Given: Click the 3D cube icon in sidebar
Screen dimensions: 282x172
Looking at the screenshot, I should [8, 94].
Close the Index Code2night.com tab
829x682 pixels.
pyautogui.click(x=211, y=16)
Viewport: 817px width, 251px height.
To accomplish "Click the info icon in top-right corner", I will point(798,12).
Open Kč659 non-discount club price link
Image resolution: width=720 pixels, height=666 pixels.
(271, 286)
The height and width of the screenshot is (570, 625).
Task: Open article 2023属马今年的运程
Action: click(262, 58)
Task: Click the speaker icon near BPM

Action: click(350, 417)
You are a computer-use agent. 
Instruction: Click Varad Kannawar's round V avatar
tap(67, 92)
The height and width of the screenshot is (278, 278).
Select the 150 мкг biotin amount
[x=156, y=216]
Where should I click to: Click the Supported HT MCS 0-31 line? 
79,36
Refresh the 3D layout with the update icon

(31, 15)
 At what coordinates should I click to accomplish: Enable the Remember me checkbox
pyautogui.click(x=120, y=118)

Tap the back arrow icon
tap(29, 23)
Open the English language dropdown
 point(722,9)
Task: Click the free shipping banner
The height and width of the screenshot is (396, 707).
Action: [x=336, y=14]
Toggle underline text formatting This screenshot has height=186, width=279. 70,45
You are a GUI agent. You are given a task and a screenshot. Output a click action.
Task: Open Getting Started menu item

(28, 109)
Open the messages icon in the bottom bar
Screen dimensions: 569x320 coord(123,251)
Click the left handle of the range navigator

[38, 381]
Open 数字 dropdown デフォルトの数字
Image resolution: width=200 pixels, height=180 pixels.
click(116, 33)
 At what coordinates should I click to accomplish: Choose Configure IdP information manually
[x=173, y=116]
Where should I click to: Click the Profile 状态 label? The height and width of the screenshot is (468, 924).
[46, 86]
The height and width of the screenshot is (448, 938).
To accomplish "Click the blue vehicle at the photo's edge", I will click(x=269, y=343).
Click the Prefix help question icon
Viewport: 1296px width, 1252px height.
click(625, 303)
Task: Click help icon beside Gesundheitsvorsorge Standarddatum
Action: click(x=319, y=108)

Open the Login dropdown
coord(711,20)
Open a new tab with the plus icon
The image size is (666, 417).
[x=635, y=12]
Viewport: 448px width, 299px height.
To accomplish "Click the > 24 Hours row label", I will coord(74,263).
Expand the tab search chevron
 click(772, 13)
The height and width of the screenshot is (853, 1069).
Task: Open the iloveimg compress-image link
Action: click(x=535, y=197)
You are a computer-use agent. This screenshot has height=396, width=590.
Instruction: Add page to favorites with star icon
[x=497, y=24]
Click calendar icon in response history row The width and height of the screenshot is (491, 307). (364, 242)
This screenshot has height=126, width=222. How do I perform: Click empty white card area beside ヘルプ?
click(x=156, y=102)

########################################

Task item - Whenever a line in the entries holds the word "will", copy that line.

Solution to the problem -
To accomplish "Click the info icon in top-right corner", I will point(798,12).
To accomplish "Click the blue vehicle at the photo's edge", I will click(x=269, y=343).
To accomplish "Click the > 24 Hours row label", I will coord(74,263).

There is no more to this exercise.